__WORK TO BE COMPLETED__
Copy each line of the entries that contains the word "computer".

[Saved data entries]
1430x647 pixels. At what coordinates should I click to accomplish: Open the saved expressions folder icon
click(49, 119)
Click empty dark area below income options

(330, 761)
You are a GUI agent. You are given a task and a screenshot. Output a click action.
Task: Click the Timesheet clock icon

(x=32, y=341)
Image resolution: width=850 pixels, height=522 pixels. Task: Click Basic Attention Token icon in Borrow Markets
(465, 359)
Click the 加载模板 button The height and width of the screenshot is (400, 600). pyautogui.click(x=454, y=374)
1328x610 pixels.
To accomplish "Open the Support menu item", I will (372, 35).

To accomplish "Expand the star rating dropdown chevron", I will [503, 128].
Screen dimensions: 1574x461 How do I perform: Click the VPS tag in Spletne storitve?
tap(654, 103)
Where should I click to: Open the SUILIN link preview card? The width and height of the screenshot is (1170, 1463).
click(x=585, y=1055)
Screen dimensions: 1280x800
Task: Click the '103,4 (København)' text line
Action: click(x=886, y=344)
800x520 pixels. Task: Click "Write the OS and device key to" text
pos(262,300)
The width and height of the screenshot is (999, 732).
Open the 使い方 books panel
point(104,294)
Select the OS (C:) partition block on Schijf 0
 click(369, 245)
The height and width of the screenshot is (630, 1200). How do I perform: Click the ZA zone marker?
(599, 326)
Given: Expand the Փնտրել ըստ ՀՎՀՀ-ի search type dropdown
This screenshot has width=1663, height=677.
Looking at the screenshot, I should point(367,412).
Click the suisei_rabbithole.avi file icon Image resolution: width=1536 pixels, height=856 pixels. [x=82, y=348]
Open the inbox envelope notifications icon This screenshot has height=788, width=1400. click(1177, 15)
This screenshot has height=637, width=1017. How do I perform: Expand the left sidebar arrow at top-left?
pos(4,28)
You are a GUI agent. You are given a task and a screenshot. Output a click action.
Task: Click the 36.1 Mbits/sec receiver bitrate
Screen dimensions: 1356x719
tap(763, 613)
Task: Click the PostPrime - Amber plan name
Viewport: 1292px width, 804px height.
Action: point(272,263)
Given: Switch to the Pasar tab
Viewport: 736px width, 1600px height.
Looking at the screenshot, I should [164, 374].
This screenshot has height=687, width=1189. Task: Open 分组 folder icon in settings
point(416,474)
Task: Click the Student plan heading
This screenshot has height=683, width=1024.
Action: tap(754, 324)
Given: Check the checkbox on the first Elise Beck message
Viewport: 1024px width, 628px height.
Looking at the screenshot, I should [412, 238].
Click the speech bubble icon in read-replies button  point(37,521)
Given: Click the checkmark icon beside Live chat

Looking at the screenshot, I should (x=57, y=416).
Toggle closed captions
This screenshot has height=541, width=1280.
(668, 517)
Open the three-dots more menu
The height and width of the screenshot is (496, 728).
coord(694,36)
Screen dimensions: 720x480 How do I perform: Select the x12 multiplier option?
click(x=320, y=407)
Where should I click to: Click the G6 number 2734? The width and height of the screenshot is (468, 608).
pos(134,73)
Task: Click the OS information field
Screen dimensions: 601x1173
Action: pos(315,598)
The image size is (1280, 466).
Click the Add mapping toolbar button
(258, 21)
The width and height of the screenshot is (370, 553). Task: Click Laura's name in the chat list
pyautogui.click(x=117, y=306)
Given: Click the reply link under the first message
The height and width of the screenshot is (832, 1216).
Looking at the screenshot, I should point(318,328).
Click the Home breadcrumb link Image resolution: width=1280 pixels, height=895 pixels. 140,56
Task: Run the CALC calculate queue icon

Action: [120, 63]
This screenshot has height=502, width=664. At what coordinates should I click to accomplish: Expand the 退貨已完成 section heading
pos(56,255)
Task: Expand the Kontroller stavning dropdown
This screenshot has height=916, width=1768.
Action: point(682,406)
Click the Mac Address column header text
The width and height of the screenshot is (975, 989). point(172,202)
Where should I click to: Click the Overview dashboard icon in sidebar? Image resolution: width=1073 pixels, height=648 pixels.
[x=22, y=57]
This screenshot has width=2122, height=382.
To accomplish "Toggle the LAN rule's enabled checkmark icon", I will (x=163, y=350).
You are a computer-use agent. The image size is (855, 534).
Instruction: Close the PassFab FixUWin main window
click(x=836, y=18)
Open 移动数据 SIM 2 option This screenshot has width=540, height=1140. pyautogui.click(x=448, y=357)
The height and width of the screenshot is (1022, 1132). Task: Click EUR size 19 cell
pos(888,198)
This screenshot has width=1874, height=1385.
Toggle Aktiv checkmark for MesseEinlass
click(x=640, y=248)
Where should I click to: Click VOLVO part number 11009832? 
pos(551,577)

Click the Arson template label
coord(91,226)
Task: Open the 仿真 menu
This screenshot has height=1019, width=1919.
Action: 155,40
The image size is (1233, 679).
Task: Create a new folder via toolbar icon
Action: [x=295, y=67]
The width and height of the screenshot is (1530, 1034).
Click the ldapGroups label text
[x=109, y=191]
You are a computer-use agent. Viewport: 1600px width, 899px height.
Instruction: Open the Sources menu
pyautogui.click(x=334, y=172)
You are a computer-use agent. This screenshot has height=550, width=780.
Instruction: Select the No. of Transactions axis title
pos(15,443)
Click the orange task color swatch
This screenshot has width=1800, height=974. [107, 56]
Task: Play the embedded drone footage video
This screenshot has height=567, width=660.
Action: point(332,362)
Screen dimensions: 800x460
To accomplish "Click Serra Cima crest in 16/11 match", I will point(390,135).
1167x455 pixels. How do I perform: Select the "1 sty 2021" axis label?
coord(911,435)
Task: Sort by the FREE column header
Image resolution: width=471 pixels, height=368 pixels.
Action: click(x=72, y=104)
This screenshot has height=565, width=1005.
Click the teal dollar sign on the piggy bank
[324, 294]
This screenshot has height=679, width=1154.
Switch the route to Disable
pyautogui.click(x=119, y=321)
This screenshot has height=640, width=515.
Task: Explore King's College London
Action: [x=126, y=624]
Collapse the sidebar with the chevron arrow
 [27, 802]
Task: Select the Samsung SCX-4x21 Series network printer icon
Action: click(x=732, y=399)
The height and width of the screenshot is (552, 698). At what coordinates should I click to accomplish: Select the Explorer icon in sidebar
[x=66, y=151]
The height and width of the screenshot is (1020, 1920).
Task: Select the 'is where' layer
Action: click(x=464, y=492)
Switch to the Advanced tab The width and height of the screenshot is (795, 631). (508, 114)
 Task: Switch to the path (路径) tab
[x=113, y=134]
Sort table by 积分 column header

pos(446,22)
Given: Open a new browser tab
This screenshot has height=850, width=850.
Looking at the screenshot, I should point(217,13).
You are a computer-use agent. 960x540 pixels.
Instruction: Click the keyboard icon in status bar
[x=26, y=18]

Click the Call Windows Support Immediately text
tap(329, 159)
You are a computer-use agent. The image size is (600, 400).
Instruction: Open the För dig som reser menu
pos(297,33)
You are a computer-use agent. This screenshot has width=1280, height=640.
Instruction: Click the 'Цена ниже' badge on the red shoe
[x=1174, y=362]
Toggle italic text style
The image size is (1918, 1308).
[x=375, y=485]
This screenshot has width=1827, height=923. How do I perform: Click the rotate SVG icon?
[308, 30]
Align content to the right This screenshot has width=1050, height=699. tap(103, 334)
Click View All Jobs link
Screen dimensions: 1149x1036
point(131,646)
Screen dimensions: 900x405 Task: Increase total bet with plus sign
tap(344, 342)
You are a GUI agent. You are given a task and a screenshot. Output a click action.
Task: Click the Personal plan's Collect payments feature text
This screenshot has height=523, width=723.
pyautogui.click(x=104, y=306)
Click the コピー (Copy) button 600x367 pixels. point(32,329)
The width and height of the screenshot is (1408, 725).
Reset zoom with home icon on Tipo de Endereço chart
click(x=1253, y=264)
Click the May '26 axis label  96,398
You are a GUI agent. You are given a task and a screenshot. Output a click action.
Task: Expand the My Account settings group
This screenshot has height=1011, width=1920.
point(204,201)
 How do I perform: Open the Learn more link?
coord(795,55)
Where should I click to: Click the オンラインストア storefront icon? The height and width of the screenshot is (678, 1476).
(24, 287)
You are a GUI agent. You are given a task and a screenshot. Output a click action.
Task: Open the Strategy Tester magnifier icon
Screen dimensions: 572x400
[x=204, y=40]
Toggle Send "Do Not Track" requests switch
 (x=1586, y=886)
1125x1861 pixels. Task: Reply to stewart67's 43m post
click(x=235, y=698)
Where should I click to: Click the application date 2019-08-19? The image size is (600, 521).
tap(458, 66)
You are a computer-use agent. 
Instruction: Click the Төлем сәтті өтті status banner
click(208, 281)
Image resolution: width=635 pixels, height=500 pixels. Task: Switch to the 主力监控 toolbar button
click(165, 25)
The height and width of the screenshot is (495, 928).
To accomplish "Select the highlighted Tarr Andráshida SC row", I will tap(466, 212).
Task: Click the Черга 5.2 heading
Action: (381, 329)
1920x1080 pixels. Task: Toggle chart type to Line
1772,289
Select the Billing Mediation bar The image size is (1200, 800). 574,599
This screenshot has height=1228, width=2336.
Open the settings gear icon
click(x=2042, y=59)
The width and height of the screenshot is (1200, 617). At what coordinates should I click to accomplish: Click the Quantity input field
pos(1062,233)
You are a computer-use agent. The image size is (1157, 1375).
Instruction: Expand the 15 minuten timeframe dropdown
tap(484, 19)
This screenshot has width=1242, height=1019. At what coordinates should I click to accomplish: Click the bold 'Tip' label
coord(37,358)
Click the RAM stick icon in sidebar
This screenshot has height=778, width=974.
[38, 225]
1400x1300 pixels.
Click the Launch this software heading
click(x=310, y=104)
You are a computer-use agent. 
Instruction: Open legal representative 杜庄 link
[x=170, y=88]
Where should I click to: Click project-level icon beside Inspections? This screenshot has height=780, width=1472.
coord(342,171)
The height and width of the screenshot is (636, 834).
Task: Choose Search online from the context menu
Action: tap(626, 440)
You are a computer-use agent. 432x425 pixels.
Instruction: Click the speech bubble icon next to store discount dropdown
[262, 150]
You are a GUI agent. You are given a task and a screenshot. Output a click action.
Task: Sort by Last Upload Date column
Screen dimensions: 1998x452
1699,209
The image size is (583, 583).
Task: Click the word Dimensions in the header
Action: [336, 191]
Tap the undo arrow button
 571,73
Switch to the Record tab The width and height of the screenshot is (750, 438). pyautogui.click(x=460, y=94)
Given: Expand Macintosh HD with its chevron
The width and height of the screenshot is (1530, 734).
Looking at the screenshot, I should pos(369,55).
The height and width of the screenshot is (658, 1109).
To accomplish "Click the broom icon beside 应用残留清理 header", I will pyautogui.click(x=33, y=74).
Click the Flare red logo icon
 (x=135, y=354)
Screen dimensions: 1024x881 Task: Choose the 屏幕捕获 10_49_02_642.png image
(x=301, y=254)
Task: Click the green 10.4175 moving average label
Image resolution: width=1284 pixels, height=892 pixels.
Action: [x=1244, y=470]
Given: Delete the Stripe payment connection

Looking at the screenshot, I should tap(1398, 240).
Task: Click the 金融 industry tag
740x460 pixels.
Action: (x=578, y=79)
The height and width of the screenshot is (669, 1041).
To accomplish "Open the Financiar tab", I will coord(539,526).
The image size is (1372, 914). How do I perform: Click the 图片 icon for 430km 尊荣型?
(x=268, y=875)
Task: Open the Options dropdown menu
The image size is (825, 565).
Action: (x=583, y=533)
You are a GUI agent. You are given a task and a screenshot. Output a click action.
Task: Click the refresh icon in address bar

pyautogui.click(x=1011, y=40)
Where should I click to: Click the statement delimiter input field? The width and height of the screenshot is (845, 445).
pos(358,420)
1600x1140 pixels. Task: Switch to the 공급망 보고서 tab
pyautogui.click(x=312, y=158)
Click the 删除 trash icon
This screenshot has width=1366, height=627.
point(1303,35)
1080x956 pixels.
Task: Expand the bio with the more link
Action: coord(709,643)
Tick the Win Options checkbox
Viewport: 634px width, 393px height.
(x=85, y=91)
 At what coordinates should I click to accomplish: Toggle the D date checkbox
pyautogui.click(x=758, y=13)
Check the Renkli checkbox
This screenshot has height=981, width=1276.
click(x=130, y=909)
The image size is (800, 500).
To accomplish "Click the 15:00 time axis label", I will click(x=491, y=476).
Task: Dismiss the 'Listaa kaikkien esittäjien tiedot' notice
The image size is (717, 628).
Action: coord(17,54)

__RESULT__
You are a computer-use agent. The image size is (855, 534).
You are a computer-use agent. Viewport: 1600px width, 899px height.
You are a computer-use agent. This screenshot has height=550, width=780.
You are a computer-use agent. 960x540 pixels.
You are a computer-use agent. The image size is (600, 400).
You are a computer-use agent. This screenshot has width=1280, height=640.
You are a computer-use agent. 
You are a computer-use agent. The image size is (1157, 1375).
You are a computer-use agent. 
You are a computer-use agent. 432x425 pixels.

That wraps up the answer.